The powder of stems of P. pulchrum Bl. (5,0 kg) was macerated by methanol (MeOH) 3 x 3 L for 3 x 24 hs. The methanol extract was concentrated by vacuum rotary evaporator at low pressure until a dark green gum (450 g) was obtained. All methanol extract was fractionated by VLC using a column Φ 10 cm, adsorben: Si-gel (150 g) and mixture of ethylacetate: n-hexane (20-100%, MeOH 100%) as eluent, to give 5 fractions, i.e., F1 (5.1 g), F2 (18.0 g), F3 (14.3 g), F4 (10.2 g) and F5 (275 g), respectively. Purification of F2, we got 6β-hydroxystigmasta-4.22-dien-3-one, (2) and stigmasterol (3). F3 was refractionated by conducting VLC with a column Φ 10 cm, adsorben: Si-gel (150 g) and mixture of ethylacetate: n-hexane (30-100%, MeOH100%) as eluent, to yield 4 fractions, i.e., F31 (1.3 g), F32 (2.2 g), F33 (2.8 g), and F34 (7.2 g). Purification of F32 and F33 gave stigmasta-4.22-dien-3-on (4) and andergosterol peroxide (5), respectively (Sahidin et. al., in press). F34 (1.0 g) was purified by Radial Chromatography (RC), adsorbent: Si-gel and eluen mixture of chloroform:MeOH (95%-5%, MeOH 100%), to give compound 1 (0.2 g), a white needle crystal.
Determination of Pure Compound Structure: The structure of pure compounds was set up by using spectroscopy methods including FTIR and NMR 1-D (1H and 13C).
Compound 1, a white needle crystal. Spectrum of FTIR (cm-1): 3456(OH); 2954, 2854 (C-H sp3); 1466, 1643 (C=C) and 1075 (C-O ether). Spectrum of 1H NMR (CDCl3, 500 MHz) dH (ppm) 1.67 (1H, m, H-1a); 1.25 (1H, m, H-1b); 1.06 (1H,brt, H-2a); 1.40 (1H, brt, H-2b); 4.56 (1H, m, H-3); 5,29 (1H, m, H-5); 4.68 (1H, brt, H-6); 1.29(1H, m, H-7a); 2.34 (1H, m, H-7b); 2.04(1H, m, H-8); 0.86(1H, m, H-9); 1.56(1H, m, H-11); 1.22 (1H, m, H-12a); 2.01 (1H, m, H-12b); 1.06(1H, m, H-14); 1.23(1H, m, H-15a); 1.65 (1H, m, H-15b); 1.20 (1H, m, H-16a); 1.74 (1H, m, H-16b); 1.06(1H, m, H-17); 0.72 (3H, s, H-18); 1.67 (3H, s, H-19); 1.4(1H, m, H-20); 0.88 (3H, d, 6,5Hz, H-21); 1.37, 1.01 (1H, dd, 15 Hz, H-22); 1.41, 1.27(1H, dd, 15Hz, H-23); 1.90(1H, m, H-24); 5.29 (1H, d, 3.2, H-26), 4.68 (1H, d, 3.2, H-26); 1.67 (3H, m, H-27); 1.37(1H, m, H-28); and0.89 (3H, t, H-29). Spectrum of 13C NMR (CDCl3, 125 MHz) dC (ppm) 37.8(C1); 30.0(C2); 79.3(C3); 116.3 (C4); 151.1(C5); 79.1 (C6); 40.2(C7); 30.9(C8); 52.1(C9); 37.3(C10); 21.1(C11); 39.5(C12); 43.0(C13); 59.8(C14); 25.3(C15); 28.4(C16); 55.4(C17); 14.1(C18); 22.3(C19); 37.8(C20); 18.2(C21); 34.4(C22); 29.8(C23); 50.6(C24); 151.2(C25); 109.5(C26); 16.3(C27); 25.9(C28) and 14.3(C29).

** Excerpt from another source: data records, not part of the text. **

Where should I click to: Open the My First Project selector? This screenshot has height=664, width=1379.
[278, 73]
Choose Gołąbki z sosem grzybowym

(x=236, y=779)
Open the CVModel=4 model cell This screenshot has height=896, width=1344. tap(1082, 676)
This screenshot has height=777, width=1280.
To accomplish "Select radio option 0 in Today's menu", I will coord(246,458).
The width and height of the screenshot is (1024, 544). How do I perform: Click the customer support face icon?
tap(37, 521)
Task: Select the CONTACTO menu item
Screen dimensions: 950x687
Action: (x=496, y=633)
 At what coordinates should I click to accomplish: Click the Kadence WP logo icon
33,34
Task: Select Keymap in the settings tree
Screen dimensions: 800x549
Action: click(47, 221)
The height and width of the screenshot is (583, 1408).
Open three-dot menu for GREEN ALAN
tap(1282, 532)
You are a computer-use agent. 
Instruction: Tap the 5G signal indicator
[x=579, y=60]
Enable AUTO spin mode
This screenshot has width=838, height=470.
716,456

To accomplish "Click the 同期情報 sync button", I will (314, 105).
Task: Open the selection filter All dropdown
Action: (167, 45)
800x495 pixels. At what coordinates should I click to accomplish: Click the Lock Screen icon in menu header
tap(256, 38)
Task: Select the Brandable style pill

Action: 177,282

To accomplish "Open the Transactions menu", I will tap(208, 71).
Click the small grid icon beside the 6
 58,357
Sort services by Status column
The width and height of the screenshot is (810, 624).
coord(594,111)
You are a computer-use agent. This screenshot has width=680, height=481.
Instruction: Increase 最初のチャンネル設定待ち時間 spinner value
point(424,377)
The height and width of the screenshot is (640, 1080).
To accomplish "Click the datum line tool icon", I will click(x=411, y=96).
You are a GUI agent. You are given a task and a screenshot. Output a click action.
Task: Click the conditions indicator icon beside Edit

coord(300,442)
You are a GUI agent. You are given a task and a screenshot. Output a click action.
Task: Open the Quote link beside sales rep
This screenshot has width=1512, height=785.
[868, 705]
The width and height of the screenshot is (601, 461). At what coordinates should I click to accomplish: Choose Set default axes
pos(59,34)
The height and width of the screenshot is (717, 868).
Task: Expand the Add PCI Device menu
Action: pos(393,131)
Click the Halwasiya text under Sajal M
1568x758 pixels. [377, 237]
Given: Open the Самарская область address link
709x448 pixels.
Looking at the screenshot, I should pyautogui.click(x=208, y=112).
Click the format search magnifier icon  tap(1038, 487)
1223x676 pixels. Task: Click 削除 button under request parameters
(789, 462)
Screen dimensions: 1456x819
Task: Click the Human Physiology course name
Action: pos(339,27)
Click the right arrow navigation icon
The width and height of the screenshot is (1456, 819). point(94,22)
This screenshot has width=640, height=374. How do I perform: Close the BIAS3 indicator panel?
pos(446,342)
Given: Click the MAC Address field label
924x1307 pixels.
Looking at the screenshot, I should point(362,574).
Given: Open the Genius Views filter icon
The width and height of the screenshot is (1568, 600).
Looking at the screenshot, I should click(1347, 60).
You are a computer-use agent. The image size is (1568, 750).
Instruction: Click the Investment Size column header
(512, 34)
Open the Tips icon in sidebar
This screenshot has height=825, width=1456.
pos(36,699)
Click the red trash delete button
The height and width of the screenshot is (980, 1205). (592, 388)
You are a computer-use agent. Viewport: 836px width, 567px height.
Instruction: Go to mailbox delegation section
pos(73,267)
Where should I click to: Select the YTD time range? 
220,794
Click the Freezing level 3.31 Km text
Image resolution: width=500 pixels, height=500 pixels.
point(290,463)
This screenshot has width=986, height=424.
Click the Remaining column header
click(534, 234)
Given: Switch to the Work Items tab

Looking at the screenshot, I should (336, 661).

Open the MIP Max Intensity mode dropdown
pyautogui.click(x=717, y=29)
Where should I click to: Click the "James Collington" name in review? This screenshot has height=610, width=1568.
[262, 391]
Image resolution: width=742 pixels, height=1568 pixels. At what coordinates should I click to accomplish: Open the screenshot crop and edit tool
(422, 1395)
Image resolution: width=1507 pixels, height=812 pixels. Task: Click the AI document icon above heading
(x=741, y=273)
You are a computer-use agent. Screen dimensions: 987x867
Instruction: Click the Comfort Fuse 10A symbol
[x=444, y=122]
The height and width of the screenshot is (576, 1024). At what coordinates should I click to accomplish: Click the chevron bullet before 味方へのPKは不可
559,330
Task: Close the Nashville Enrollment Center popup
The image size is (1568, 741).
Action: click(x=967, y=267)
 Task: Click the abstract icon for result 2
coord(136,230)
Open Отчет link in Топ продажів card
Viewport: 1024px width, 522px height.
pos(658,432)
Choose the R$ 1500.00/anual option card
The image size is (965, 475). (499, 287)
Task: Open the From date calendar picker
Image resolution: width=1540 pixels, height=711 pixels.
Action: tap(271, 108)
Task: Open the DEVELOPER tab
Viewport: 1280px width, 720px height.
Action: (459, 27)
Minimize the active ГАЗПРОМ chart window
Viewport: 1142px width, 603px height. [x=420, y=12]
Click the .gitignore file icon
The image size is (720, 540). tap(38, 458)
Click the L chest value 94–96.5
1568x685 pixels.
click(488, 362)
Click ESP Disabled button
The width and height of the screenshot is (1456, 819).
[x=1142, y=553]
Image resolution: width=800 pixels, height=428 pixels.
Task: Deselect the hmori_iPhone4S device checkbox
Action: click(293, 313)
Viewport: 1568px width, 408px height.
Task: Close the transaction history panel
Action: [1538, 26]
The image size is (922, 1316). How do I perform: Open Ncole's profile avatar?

Biological Activities Test:
Radical scavenging activity:
The potency of isolated compounds as radical scavengers was evaluated against inhibition of DPPH reduction. The reduction of DPPH (2,2-diphenyl-1-picrylhydrazyl or 2,2-diphenyl-1-(2,4,6-trinitro phenyl)-hydrazyl radical was analyzed by using both qualitative and quantitative methods. The qualitative analysis was determined by TLC (Thin Layer Chromatography) autographic spray. The procedures of TLC autographic assay were as follows. After developing and drying, TLC plates (amount of samples ranging 0.1 – 100µg) were sprayed with 0.2 % (2 mg/mL) of DPPH solution in methanol. Then, the plates were examined for 30 minutes after sprayed. Active compounds appeared as yellow spots with a purple background 27. The quantitative procedure was adopted from Bios method28 with minor modification. One ml of 500 µM (0.2mg/mL) DPPH in methanol was mixed with the same volumes as of the tested compounds at various concentrations. They were mixed well and kept in the dark for 30min. The absorbance at 517nm was monitored in the presence of different concentrations of the samples. The blank experiment, i.e., with only solvent and DPPH (2mL of 500 µM in methanol), was also carried out to determine the absorbance of DPPH before interacting with the compounds. The amount of sample in mg/mL at which the absorbance at 517nm decreased to half of its initial value was used as the IC50 value of compounds. The analysis was done in triplicate for standard and compounds.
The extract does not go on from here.